Kurşun, “Günümüzde bölgenin, yine orada yaşayan halkların iradelerine hiç önem vermeden daha küçük parçalara bölünmeyi amaçlayan yeni bir sürece sürüklendiğini görüyoruz. Bu, anlaşma güncelleniyor mu sorusunu hatırlamamıza yol açıyor.” şeklinde konuştu.
“Anlaşma güncelleniyor mu sorusunu hatırlamamıza yol açıyor”
Uludağ Üniversitesi Uluslararası İlişkiler Ana Bilim Dalı Öğretim Üyesi Prof. Dr. Tayyar Arı da “Günümüzde bölgenin, yine orada yaşayan halkların iradelerine hiç önem vermeden daha küçük parçalara bölünmeyi amaçlayan yeni bir sürece sürüklendiğini görüyoruz.
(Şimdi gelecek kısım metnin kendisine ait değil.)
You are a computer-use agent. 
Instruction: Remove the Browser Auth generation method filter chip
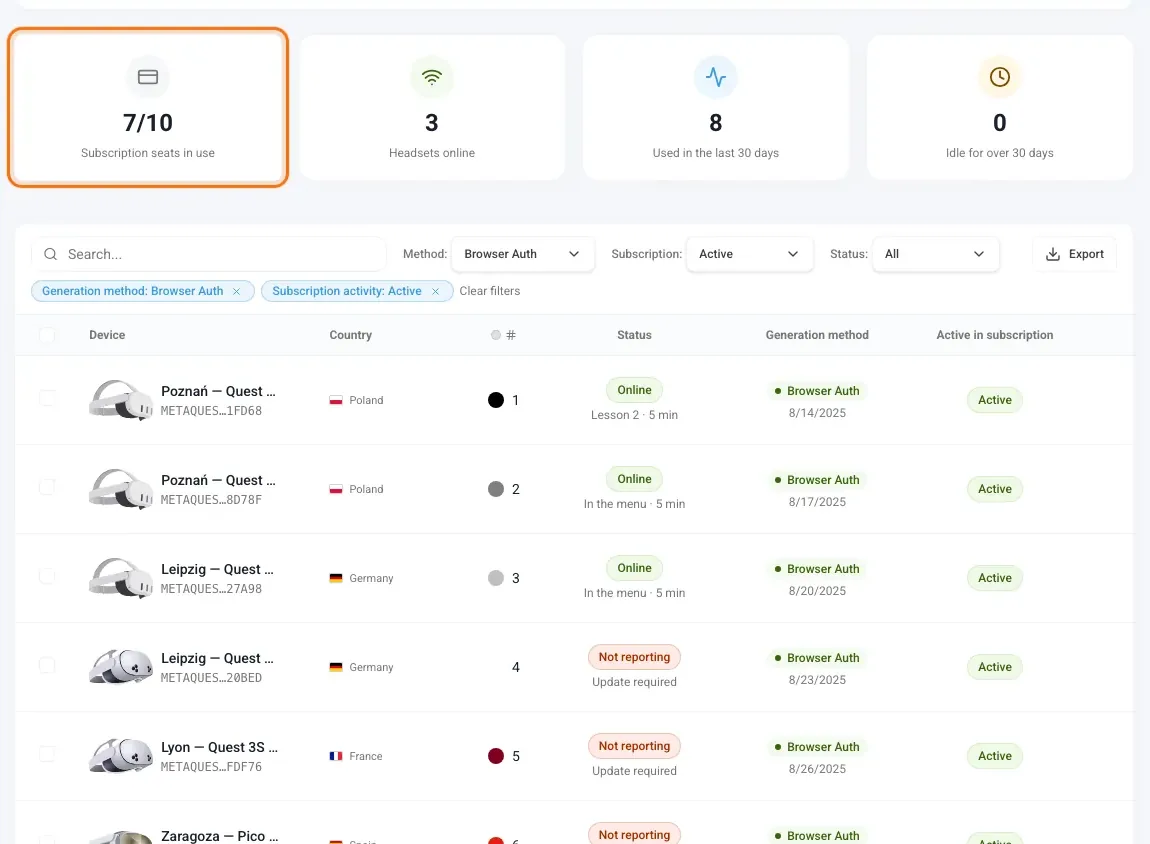[x=236, y=291]
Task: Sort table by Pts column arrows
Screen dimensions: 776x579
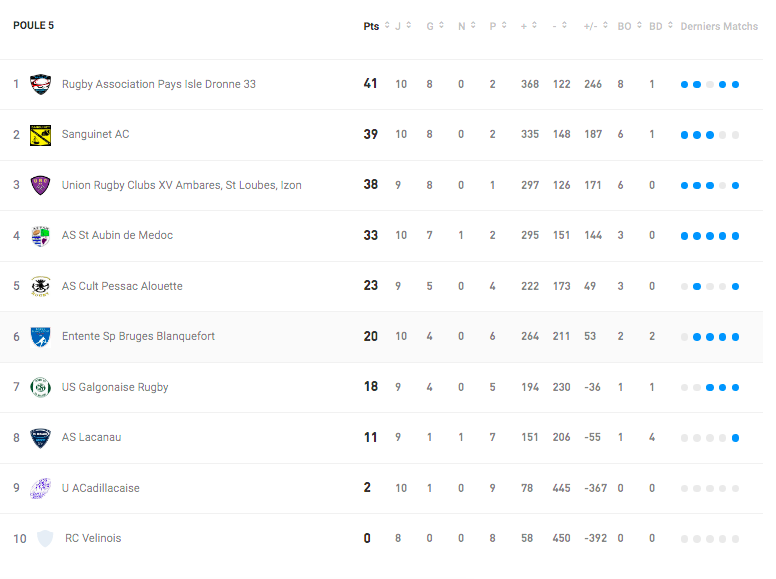Action: [x=387, y=25]
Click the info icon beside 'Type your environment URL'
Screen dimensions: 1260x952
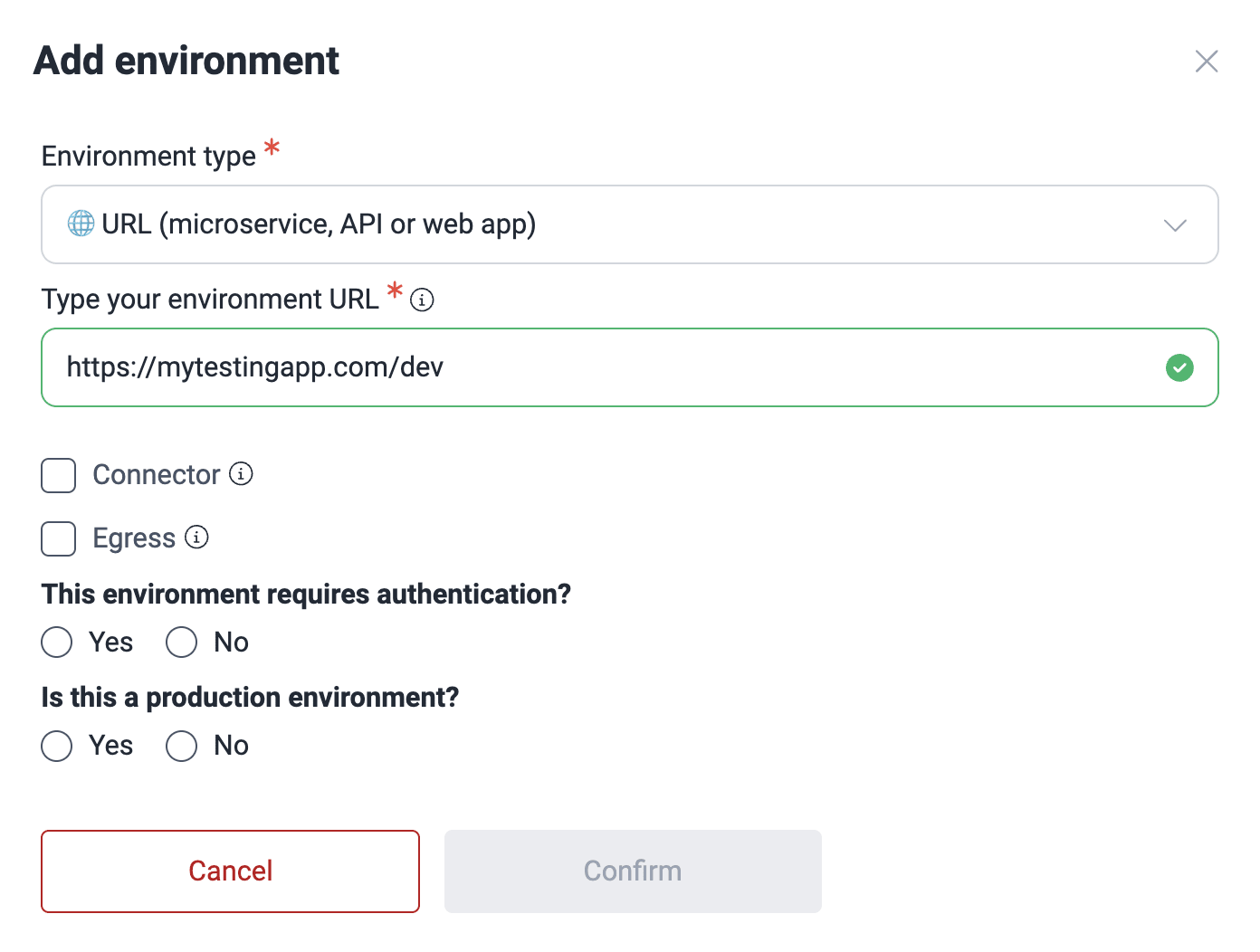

Bu, anlaşma güncelleniyor mu sorusunu hatırlamamıza yol açıyor.” dedi.
Arı, “Bu kriz (Suriye) iyi bir irade sergilenmiş olsaydı önlenebilirdi ama sanki doğal seyrine bırakılarak tarafların yorulması ve bölünme için ortamın uygun hale gelmesi arzu ediliyor. Bu bağlamda da bölünme, kimlikler üzerinden tasarlanan Ortadoğu’yu daha mayınlı hale getirecek ve bölge ülkeleri arasındaki fitneyi artıracaktır.” değerlendirmesinde bulundu.
“Bugün de aynı gayeyle Ortadoğu’dalar”
Anka Teknoloji Üniversitesi Rektörü Prof. Dr. Mehmet Çelik ise Skyes-Picot Anlaşması‘nın, İngilizler ve Fransızlar arasında Ortadoğu’nun gizlice paylaşılması olduğunu hatırlattı. “O gün Ortadoğu’ya niçin geldilerse bugün de Ortadoğu’da aynı gayeyle bulunmaktadırlar. Bu kez yeni bir dizayna gidiyorlar.” diye konuştu.